Start of Input material

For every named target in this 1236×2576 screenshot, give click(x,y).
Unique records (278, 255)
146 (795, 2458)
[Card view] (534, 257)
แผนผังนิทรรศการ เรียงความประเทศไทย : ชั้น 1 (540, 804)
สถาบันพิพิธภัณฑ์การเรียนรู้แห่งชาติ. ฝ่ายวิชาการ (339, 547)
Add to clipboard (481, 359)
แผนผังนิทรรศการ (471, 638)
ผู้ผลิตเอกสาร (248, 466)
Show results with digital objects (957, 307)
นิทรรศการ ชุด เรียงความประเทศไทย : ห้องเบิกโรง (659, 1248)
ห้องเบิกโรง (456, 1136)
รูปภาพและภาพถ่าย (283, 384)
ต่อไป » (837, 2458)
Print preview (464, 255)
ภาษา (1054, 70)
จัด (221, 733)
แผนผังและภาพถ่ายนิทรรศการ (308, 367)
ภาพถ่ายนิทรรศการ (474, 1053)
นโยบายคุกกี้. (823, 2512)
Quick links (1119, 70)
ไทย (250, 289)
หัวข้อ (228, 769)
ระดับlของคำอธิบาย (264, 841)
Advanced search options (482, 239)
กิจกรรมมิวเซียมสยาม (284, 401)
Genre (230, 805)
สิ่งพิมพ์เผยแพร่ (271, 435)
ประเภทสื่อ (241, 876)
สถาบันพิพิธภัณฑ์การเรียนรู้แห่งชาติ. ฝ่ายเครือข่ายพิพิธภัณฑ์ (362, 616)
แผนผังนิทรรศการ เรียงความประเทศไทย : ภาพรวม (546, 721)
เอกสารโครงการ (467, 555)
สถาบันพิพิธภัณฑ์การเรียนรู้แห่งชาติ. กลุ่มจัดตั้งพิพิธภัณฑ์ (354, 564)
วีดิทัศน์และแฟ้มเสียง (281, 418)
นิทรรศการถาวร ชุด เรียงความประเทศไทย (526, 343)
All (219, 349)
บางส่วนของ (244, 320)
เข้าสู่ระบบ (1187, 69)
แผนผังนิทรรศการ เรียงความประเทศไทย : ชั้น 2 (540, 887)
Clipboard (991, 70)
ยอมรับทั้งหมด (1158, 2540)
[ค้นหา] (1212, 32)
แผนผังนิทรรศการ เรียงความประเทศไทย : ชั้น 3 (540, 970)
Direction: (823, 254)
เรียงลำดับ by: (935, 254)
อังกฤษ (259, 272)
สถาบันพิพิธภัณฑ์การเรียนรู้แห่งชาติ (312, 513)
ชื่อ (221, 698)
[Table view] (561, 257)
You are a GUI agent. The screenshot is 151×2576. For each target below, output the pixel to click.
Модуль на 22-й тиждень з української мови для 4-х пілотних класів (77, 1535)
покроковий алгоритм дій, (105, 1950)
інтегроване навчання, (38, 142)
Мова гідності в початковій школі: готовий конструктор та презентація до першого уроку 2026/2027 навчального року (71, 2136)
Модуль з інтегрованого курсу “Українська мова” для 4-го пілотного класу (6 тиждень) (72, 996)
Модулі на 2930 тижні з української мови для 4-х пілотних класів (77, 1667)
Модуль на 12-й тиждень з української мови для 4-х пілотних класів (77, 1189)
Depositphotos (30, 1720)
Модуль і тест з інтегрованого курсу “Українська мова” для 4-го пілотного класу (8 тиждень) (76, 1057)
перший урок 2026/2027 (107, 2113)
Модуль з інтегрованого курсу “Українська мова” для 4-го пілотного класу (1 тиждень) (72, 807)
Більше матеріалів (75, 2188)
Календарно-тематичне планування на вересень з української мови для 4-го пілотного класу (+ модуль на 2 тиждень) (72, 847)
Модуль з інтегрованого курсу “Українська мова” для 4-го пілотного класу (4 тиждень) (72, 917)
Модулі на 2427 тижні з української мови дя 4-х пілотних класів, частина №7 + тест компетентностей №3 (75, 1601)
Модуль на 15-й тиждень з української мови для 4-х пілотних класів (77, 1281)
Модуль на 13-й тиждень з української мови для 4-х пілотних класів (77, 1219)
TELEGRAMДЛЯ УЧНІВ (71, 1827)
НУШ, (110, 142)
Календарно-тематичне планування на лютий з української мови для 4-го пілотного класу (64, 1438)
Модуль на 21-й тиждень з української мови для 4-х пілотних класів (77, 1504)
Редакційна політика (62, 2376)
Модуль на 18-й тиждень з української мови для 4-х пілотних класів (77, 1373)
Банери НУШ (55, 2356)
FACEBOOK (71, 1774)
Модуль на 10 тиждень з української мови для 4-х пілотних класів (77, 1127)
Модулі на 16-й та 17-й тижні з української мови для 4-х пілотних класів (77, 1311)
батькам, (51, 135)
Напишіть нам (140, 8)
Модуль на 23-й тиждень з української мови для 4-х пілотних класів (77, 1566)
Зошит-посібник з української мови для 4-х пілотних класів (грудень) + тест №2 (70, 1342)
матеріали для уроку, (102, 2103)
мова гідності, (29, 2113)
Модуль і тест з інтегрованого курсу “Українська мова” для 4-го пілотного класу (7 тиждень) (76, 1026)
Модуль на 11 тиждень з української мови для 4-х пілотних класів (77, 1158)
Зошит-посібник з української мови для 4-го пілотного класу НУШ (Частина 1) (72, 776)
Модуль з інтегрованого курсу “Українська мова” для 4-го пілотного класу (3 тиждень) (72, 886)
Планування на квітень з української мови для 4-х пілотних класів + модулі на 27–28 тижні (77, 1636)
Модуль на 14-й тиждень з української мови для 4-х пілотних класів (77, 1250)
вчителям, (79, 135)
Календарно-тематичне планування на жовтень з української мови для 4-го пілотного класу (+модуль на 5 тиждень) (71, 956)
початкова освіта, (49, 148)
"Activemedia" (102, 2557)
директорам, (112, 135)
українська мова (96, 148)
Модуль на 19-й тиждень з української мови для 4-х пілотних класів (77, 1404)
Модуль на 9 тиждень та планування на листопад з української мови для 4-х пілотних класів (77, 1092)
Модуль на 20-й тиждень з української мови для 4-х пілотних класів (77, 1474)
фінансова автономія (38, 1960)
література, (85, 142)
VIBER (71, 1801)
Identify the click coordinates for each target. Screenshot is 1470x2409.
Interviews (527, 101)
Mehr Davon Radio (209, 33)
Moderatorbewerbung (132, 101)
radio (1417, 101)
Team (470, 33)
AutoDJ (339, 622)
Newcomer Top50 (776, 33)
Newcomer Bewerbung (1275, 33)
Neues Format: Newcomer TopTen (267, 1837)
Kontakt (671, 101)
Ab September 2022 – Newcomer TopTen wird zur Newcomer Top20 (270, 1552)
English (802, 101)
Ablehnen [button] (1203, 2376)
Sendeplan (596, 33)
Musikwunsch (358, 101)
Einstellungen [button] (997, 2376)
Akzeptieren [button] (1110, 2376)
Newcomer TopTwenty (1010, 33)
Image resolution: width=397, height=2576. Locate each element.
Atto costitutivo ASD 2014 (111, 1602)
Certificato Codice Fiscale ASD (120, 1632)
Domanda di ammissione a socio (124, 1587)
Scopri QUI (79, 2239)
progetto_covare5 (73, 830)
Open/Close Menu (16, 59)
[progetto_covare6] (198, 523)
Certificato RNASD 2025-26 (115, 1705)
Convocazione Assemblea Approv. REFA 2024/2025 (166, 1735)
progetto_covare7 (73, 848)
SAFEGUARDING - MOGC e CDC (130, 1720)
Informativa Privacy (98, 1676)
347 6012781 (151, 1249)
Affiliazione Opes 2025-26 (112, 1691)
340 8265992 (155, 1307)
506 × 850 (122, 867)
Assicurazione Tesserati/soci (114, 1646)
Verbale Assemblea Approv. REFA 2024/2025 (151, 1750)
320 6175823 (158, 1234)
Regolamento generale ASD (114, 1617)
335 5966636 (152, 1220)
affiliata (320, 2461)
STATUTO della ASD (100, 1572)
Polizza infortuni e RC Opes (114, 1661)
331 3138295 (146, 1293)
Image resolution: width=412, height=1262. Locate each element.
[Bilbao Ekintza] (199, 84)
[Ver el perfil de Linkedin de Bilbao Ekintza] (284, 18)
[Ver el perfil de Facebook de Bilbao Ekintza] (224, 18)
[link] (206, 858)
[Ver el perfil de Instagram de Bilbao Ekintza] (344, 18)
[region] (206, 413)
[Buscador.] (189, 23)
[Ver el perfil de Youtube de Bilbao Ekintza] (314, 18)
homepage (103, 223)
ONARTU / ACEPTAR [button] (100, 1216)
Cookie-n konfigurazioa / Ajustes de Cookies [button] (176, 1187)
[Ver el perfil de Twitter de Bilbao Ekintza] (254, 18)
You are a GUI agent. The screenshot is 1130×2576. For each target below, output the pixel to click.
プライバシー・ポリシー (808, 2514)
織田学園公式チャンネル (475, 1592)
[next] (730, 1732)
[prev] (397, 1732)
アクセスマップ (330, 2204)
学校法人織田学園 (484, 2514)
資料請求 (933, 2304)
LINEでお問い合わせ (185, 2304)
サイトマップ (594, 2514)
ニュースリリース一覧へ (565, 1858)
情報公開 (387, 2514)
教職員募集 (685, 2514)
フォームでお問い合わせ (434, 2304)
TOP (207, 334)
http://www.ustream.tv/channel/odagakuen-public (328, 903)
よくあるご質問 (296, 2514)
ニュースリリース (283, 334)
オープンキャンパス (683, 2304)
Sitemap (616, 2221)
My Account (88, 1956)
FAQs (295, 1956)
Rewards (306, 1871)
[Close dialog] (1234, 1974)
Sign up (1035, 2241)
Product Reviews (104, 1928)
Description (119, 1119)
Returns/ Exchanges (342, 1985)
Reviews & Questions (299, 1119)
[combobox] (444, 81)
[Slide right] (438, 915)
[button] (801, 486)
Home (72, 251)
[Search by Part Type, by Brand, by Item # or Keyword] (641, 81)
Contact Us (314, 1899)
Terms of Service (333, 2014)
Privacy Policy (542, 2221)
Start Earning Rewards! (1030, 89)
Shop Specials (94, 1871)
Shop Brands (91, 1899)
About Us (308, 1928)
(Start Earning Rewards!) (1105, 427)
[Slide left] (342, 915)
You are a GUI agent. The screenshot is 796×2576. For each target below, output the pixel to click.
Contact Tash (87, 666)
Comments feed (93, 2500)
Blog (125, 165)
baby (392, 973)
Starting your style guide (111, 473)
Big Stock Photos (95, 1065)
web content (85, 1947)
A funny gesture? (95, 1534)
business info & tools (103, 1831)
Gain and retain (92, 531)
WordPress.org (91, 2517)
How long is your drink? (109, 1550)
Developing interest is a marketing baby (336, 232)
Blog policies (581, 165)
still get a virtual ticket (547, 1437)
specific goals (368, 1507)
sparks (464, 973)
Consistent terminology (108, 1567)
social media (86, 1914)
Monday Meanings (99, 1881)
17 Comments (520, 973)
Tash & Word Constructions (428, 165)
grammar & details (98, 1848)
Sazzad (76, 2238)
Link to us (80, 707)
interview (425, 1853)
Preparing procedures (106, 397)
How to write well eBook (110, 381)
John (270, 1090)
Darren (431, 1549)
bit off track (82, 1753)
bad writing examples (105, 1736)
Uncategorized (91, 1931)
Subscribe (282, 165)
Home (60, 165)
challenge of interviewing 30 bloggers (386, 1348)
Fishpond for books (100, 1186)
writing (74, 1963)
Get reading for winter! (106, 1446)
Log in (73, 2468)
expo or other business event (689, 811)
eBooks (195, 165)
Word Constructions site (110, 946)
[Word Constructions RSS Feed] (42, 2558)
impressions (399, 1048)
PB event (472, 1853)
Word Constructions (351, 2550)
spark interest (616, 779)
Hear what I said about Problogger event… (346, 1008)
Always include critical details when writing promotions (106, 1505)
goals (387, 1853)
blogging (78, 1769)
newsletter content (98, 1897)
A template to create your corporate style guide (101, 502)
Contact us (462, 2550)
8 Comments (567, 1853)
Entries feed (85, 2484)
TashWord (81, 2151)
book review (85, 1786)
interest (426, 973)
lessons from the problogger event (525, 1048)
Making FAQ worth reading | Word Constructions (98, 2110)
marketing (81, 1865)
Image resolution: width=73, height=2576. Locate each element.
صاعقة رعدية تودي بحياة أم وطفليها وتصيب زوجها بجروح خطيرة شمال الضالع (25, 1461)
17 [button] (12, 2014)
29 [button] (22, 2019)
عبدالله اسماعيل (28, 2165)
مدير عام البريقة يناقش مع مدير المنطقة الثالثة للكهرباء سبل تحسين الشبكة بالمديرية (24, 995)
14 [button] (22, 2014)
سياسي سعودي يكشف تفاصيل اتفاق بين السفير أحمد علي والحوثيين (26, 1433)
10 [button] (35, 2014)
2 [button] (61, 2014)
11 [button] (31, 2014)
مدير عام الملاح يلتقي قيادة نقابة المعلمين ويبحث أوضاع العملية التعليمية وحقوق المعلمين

End of Input material

• [Activity]:
The string "perfil" marks the lines to return from the material. Copy each one.

• [Response below]:
[Ver el perfil de Linkedin de Bilbao Ekintza] (284, 18)
[Ver el perfil de Facebook de Bilbao Ekintza] (224, 18)
[Ver el perfil de Instagram de Bilbao Ekintza] (344, 18)
[Ver el perfil de Youtube de Bilbao Ekintza] (314, 18)
[Ver el perfil de Twitter de Bilbao Ekintza] (254, 18)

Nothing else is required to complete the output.